Brown Bag Challenge: Week 2

1/3 of the way through Healthy Eat's Brown Bag Challenge! So far it has been pretty easy between the shorter weeks, leftovers, and Mama Yu making me enough food for two lunches!

Tuesday and Wednesday's lunch of this week was courtesy of Mama Yu. Since I was home for the weekend, mom packed me enough food for two lunches. I love when my mom packs me lunch ( I know I'm extremely bias), but she really does make some of the best Chinese food I've ever had. It's never greasy, it's super flavorful, and it's always delicious.

So for lunch, I had pork chops (marinated in black vinegar, sugar, garlic, and soy sauce), string beans (cooked slowly and slightly caramelized), and an egg "omelet" with pickled radish (all of it served over rice). Nothing brightens up your day like a home cooked meal covering all your nutritious food group needs!
Thursday, I brought some homemade beef and corn chili. I'm not a huge fan of beans so I've been replacing most of the beans in my chili with corn.
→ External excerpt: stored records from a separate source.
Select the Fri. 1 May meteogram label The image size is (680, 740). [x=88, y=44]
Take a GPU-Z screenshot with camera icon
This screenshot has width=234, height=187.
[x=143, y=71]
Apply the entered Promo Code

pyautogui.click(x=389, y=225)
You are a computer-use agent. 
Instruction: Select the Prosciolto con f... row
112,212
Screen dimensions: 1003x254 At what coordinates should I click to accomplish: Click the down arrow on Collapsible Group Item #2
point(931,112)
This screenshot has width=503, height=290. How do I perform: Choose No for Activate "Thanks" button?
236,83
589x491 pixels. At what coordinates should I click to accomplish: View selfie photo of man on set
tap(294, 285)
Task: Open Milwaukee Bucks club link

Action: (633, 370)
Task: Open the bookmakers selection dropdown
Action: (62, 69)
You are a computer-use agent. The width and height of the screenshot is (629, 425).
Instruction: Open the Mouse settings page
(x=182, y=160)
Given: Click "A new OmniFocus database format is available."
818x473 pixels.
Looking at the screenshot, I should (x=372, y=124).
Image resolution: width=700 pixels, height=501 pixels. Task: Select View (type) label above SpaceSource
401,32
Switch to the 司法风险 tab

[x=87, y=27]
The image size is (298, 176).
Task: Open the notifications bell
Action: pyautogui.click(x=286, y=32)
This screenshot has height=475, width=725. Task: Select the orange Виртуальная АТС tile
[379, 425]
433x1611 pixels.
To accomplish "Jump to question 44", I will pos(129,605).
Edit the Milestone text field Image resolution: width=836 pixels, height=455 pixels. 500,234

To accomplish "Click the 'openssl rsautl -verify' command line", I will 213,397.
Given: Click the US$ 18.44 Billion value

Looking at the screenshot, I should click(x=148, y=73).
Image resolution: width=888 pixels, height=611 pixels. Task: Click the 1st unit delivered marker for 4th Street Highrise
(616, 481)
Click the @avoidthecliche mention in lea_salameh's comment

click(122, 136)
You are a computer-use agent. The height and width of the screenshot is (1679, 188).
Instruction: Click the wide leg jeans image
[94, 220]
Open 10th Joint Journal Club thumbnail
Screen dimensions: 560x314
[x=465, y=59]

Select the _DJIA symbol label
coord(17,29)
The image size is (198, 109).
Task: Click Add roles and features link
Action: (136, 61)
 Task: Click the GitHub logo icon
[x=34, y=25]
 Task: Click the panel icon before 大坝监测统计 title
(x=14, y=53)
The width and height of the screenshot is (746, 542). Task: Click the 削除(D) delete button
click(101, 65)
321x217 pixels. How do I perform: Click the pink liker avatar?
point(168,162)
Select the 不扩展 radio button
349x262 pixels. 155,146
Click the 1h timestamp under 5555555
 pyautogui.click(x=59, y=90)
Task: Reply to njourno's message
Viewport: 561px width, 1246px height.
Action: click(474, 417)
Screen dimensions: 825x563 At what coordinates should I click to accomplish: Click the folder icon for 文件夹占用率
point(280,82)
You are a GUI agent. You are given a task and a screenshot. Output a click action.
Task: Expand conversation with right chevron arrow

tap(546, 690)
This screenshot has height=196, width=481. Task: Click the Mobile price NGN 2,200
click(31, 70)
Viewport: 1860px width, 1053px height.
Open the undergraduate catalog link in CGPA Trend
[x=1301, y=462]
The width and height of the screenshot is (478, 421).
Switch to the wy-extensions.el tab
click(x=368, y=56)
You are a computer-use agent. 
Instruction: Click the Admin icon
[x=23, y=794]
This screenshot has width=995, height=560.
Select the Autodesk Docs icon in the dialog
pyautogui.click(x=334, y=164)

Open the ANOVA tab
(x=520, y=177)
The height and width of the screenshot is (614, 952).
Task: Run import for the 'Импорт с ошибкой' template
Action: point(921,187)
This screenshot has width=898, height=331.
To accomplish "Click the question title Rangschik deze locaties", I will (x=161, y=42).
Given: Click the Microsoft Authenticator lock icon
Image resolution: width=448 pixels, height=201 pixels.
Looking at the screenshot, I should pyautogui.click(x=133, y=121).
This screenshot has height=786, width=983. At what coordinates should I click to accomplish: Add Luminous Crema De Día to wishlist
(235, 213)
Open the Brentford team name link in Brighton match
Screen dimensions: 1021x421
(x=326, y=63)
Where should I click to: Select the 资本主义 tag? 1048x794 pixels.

Also, instead of using ground beef, I've been using chopped steak as it has a better texture. The key when using steak vs. ground beef is that you need to tenderize the steak by pounding it out thin and then "marinating" it in cornstarch, which for some unknown reason (to me) helps tenderize it.

Finally Friday, which is always the hardest day to bring lunch since everyone goes out, I brought a sausage and vegetable soup. I've been getting a ton of delicious vegetables in my CSA, but sometimes it's hard to go through it all. So in order to finish the vegetables, Thursday night I made a soup with it! I love vegetable soup because it's so versatile. You can really put almost anything in it. I like to throw in some meat just to give it a little extra flavor. After crumbling some hot Italian sausage into a pot, I added chopped onions, chopped green pepper, diced cucumber, shredded kale, and diced carrots and sauteed them until the onion was slightly translucent. I added some salt, pepper, and parsley to season. Then, I topped it off with 2 diced tomatoes and filled the pot to the top with water and just let it simmer for an hour. I find I really like using onions, pepper, and tomatoes for a base, but really you can add whatever vegetables you have on hand. Delicious and healthy!